Une visite sous le sceau du pragmatisme diplomatique

Dans un communiqué publié par la Direction du Protocole d’État guinéen, la visite est décrite comme étant placée « sous le sceau de l’unité, de la paix et du panafricanisme en action ». Pourtant, au-delà du discours officiel, de nombreux observateurs y voient un réalignement diplomatique progressif de Conakry, à rebours de l’orientation idéologique de l’AES.

Alors que le général Doumbouya avait, dans un premier temps, affiché une proximité idéologique avec les régimes militaires du Mali, du Burkina Faso et du Niger, sa diplomatie récente semble prendre un autre tournant. Son déplacement à Abidjan, capitale économique d’un pays considéré comme l’un des principaux opposants à l’AES, ne peut être interprété comme anodin.

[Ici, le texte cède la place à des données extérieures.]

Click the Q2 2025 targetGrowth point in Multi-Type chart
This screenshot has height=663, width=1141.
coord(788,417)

Doumbouya s’éloigne-t-il de l’AES ?

Le contexte politique régional est marqué par une rupture profonde entre l’AES et les institutions ouest-africaines classiques comme la CEDEAO, avec lesquelles la Côte d’Ivoire reste alignée. Alassane Ouattara, président ivoirien, est perçu par Bamako, Ouagadougou et Niamey comme un allié stratégique de la France et un opposant aux dynamiques souverainistes en cours dans le Sahel.

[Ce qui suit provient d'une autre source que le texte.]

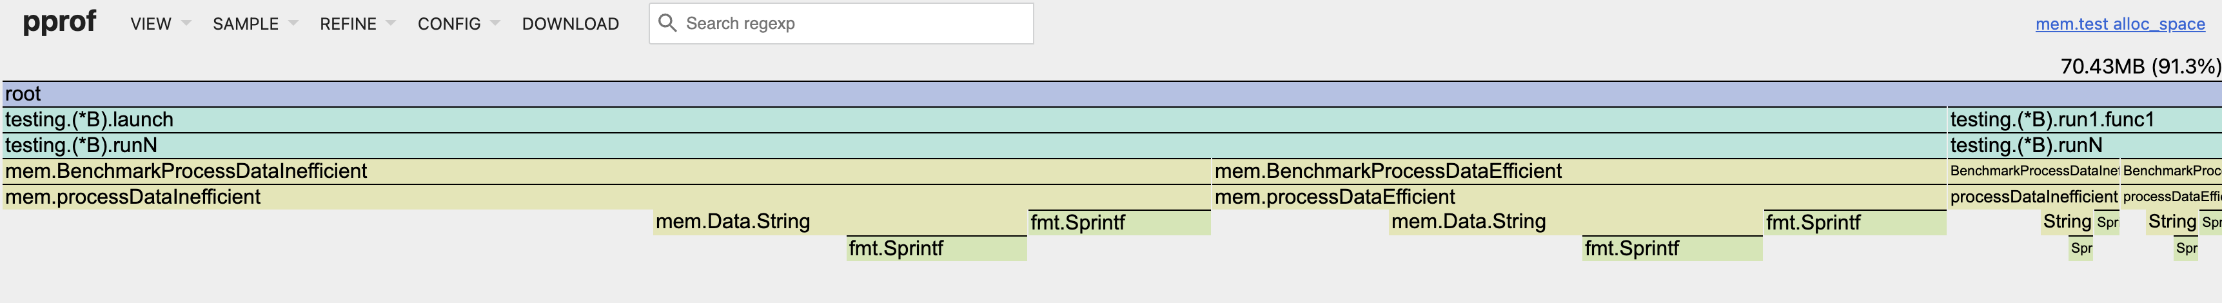This screenshot has width=2222, height=303.
Task: Select the mem.BenchmarkProcessDataEfficient frame
Action: pos(1579,172)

Dans ce climat de méfiance, le choix de Mamadi Doumbouya d’effectuer une visite officielle à Abidjan peut être interprété comme une volonté de marquer sa différence avec les positions de ses homologues de l’AES. La Guinée, qui n’est pas membre de cette alliance militaire et politique, pourrait chercher à garder une posture d’équilibre, voire à se repositionner diplomatiquement en se rapprochant des États encore liés aux mécanismes traditionnels de coopération régionale et internationale.

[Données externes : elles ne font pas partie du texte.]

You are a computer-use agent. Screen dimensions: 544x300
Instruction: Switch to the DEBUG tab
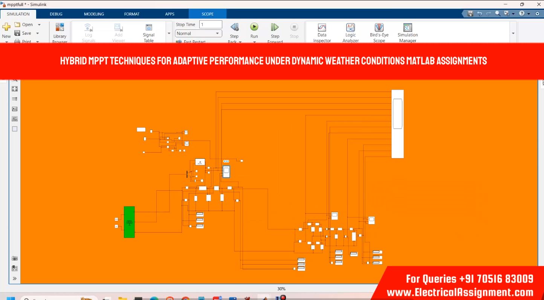click(x=56, y=14)
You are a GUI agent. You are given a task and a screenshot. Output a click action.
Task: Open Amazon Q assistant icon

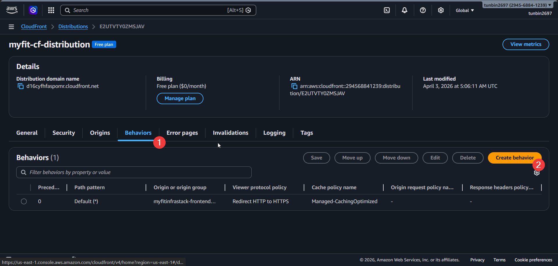click(x=33, y=10)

Une rupture idéologique discrète mais stratégique

Si le général Doumbouya a longtemps été considéré comme un allié tacite du bloc sahélien en raison de ses discours souverainistes et panafricanistes, plusieurs signaux récents montrent un glissement stratégique. Cette visite à Abidjan pourrait donc être perçue comme un message de distanciation à l’égard de l’AES, dont les choix politiques radicaux (rupture avec la France, création d’une confédération, tensions avec la CEDEAO) semblent ne plus faire consensus à Conakry.

Certains diplomates africains évoquent même une volonté du président guinéen de ne pas se laisser entraîner dans une dynamique de confrontation, préférant miser sur un multilatéralisme pragmatique et des alliances diversifiées.


Conclusion : entre repositionnement diplomatique et calcul politique

La visite du général Mamadi Doumbouya en Côte d’Ivoire, au-delà des formules de fraternité africaine, reflète une reconfiguration discrète mais significative de la diplomatie guinéenne. En tendant la main à un régime farouchement opposé à l’AES, le président guinéen envoie un signal clair : celui d’un dirigeant qui entend conserver sa marge de manœuvre et ne pas s’enfermer dans une logique de blocs idéologiques.